CONSEGNA -> Scrivi il seguito del testo sulla scomparsa del sociologo Domenico De Masi, riprendendo subito dopo l'ultima frase riportata.

La scomparsa di un sociologo eccentrico: Domenico De Masi

di Rosanna Angelelli

La scomparsa improvvisa di Domenico De Masi sottrae alla cultura italiana  un’ importante voce dell'area culturale, ancorchè politica, che si definisce "di sinistra"[1], impegnata in riflessioni e teorizzazioni sui molteplici fenomeni politico sociali, civili e di costume nella contemporaneità del nostro paese, ma anche eventi di respiro mondiale (è nota la sua attenzione ai processi di modernizzazione dei cosiddetti BRICS, tra cui in primis quelli riguardanti il Brasile di Lula) esposti in numerosi saggi a stampa, testimonianze online, interviste video, ecc.

ESTRATTO DATI ->
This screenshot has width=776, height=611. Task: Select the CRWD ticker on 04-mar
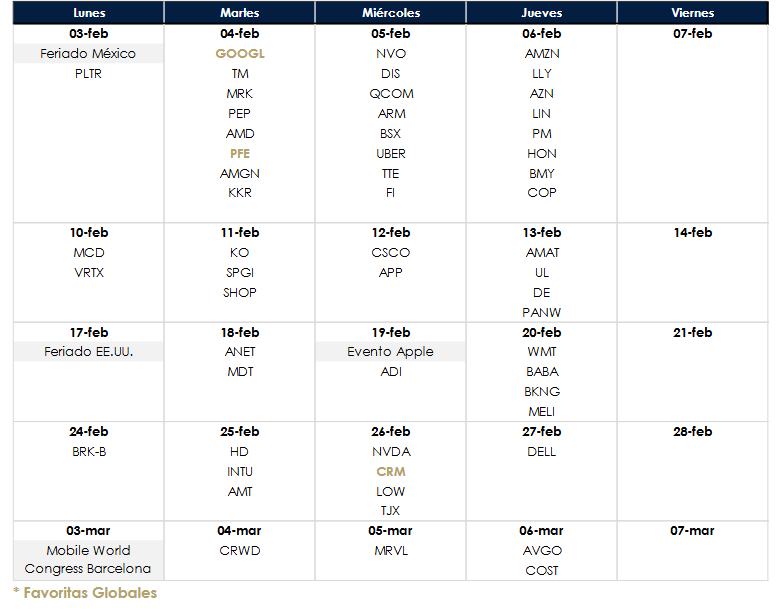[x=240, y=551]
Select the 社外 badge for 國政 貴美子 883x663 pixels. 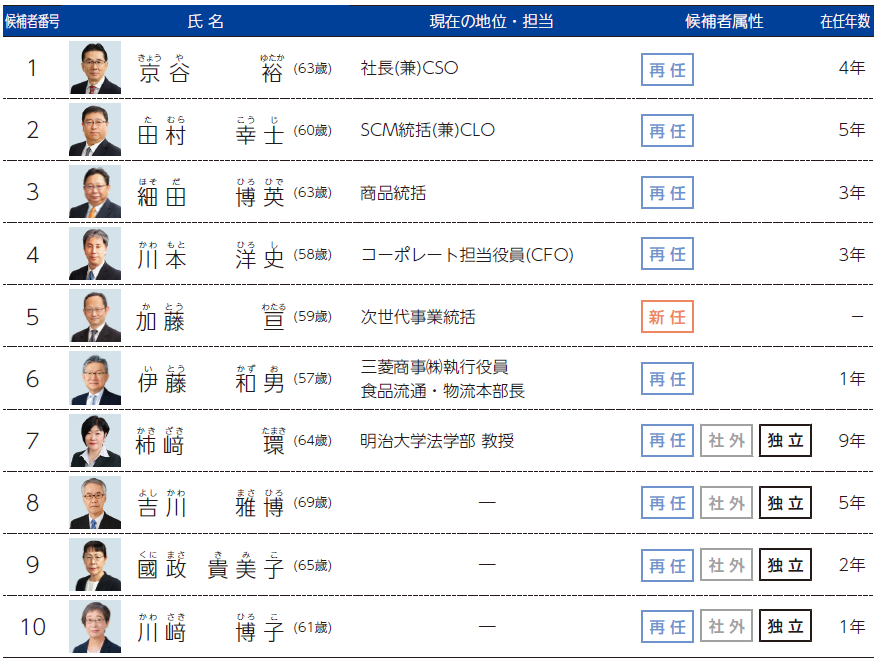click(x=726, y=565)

RISPOSTA ->
De Masi è stato un illustre accademico sempre in contatto con la vita del presente, di cui non ha disdegnato accogliere atteggiamenti spesso sanzionati sia a destra che a sinistra. Nella polemica tra boomers e millennials, tra gli acculturati analogici del secolo scorso e quelli digitalizzati dell’attuale, ha amato evidenziare in positivo il nomadismo culturale e territoriale, la multirazzialità, il pluralismo linguistico ed estetico, le disibinizioni sessuali, l’attenzione all’ecologia dei secondi rispetto ai primi. Ci sembra allora riduttivo etichettare la sua poliedricità entro il campo della sociologia  e di un mentoring politico semplificato a sostegno dei 5 stelle. Proviamo a vedere alcuni aspetti di questa complessità.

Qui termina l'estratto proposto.